Earlier this year, the online company Reddit announced that they had suffered a security breach in June. In the announcement, they stated some of their internal systems had been compromised and the attackers had gained ‘read-only’ access to these systems.
The site announced this breach through a post on their platform. They stated that they discovered the attack on June 19th and concluded it had taken place between June 14th and June 18th. In the post they go on to explain that the breach was the result of a few of their employees’ accounts being compromised through their SMS two factor authentication (2FA).
Employees’ accounts were compromised mainly through an SMS intercept attack. This is where the authentication code would have been intercepted by the attacker using inherent security flaws in SMS, spoofing a phone or scamming the provider. The company said that they revealed this information to ‘encourage everyone here to move to token-based 2FA.’. Token based 2FA is a different type of authentication, where a software token is held by another computer, tablet, smart phone that could be used to authorise another device.
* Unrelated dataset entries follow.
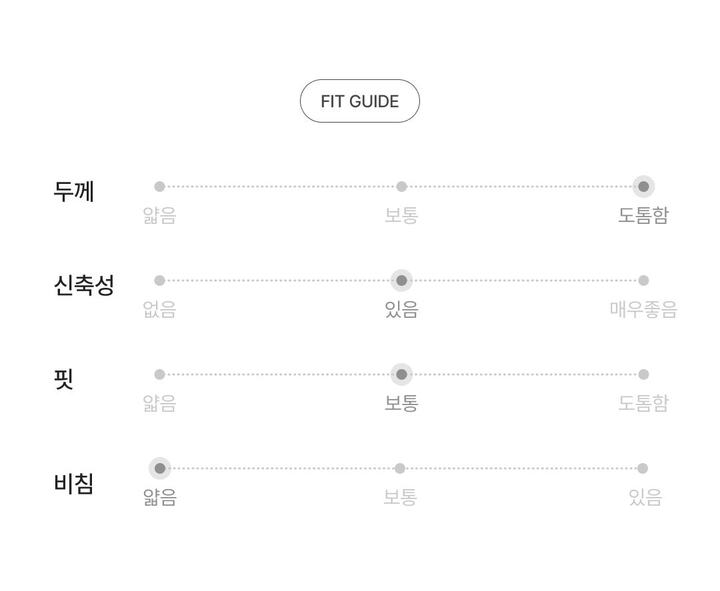
Task: Click the 없음 text label
Action: [x=159, y=310]
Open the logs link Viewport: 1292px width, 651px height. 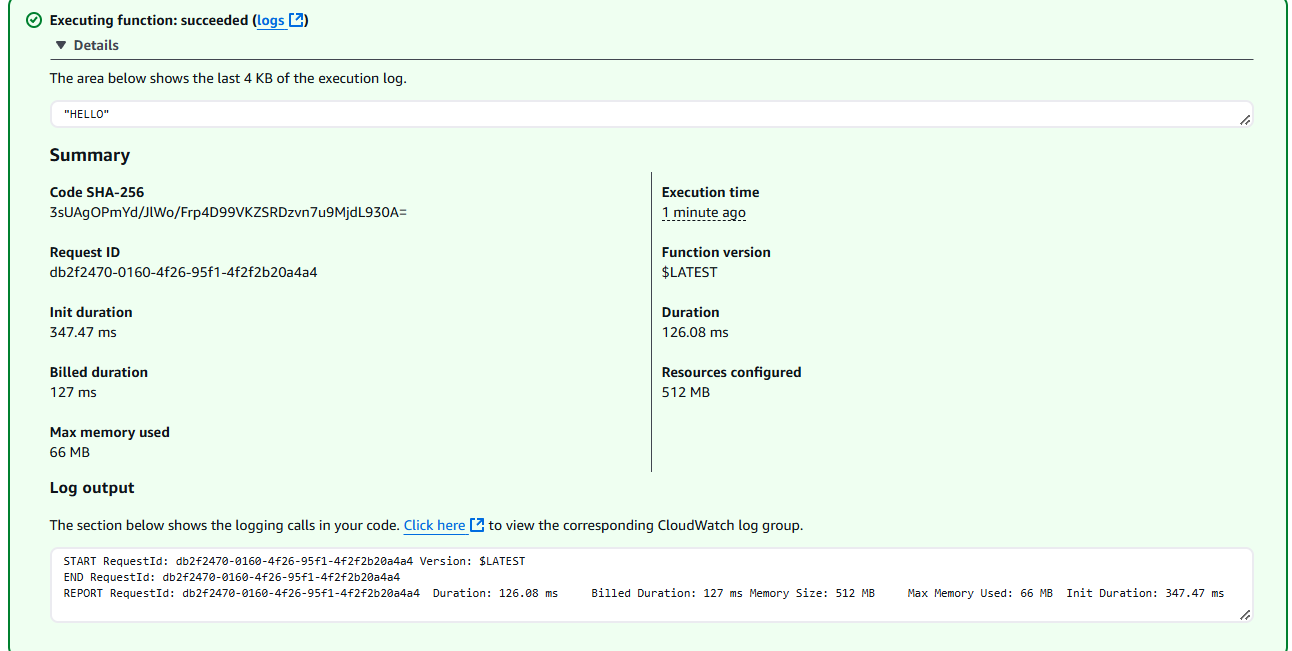coord(269,19)
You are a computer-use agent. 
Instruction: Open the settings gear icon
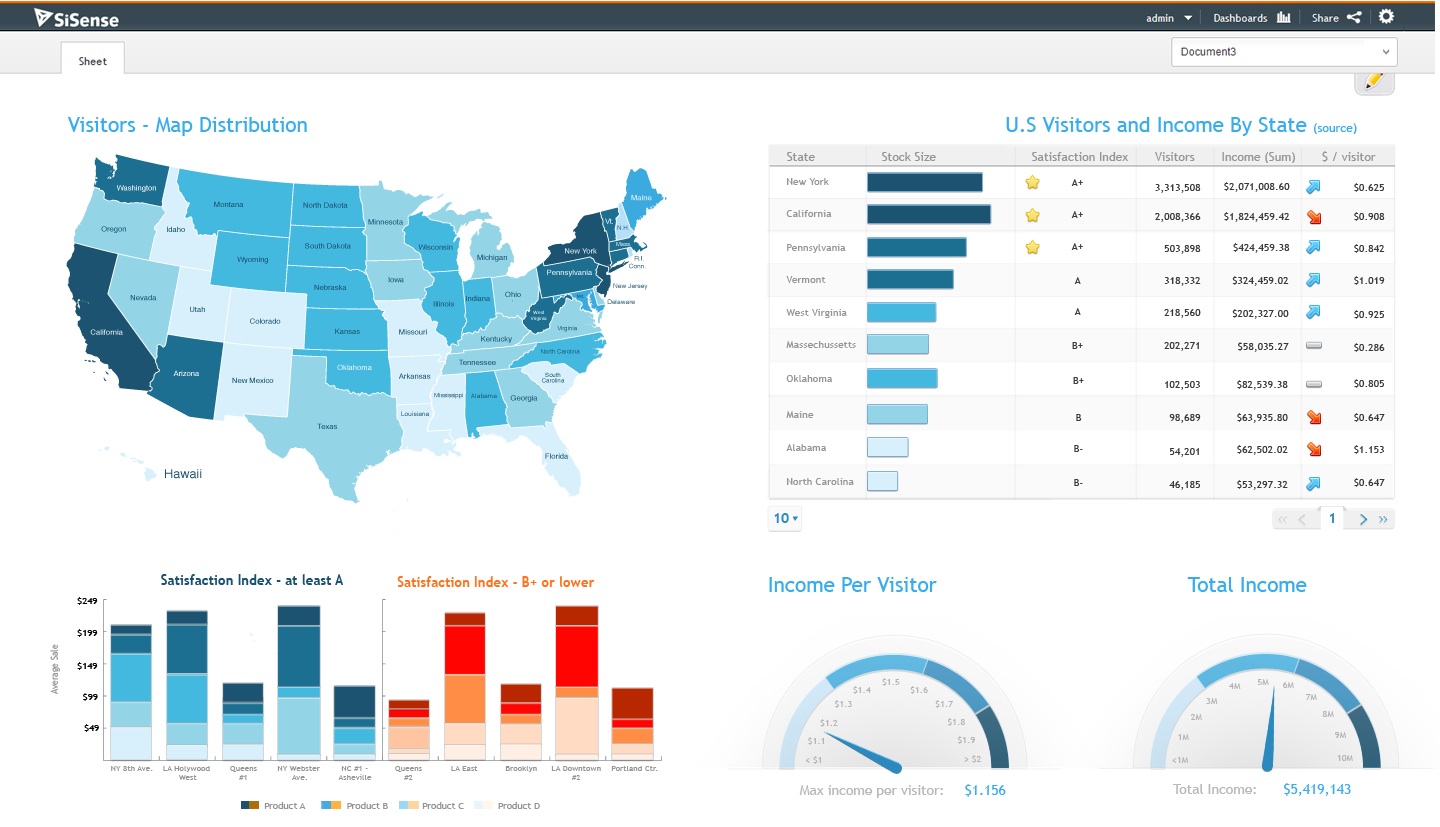(1385, 17)
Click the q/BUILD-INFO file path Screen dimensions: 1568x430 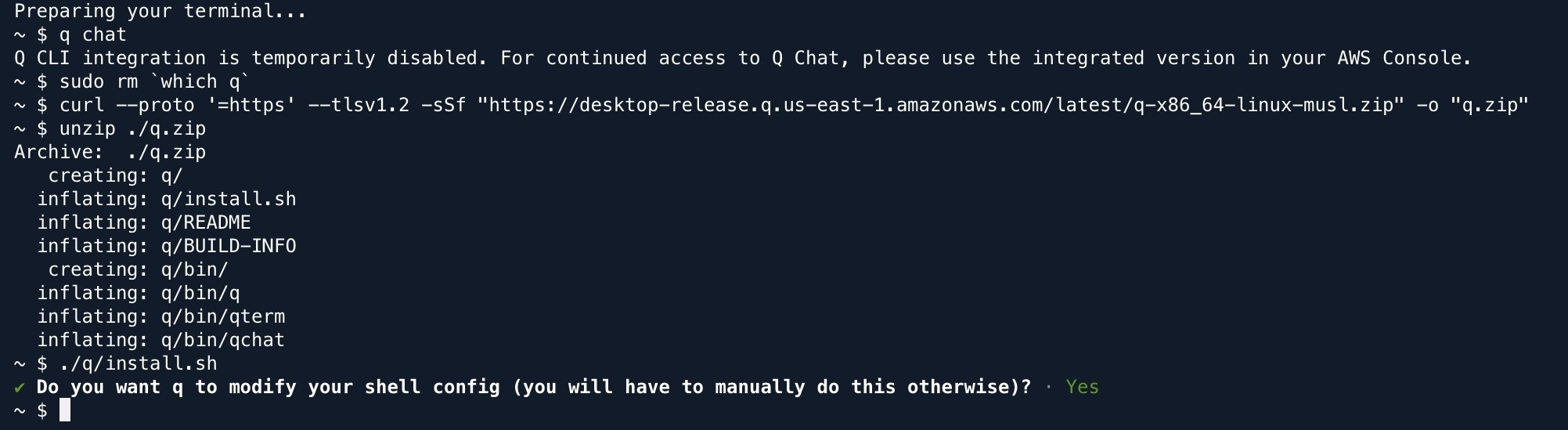point(229,246)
The post states that the data that was accessed, in a ‘read-only’ form, was ‘backup data, source code and other logs’. They say that all Reddit data between the sites first launch in 2005 until May 2007, was accessed. Included in this was account credentials (usernames + ‘salted hashed passwords’), email addresses and all other content from the sites early days. Most of the content was public, however, private messages from the said time frame were also compromised.
Unfortunately, it wasn’t just old backup information that was accessed by the attackers. ‘Email digests’ sent by Reddit between June 3rd and June 17th 2018 were also accessed. This means that anyone who received an ‘email digest’ between said dates, their email address could now be linked to a username.
To help keep your online accounts secure, be sure to use a strong unique password with a minimum of 8 characters (include lowercase and uppercase alphabetic characters, numbers and symbols if permitted) and enable a token based two factor authentication method for any account that supports it.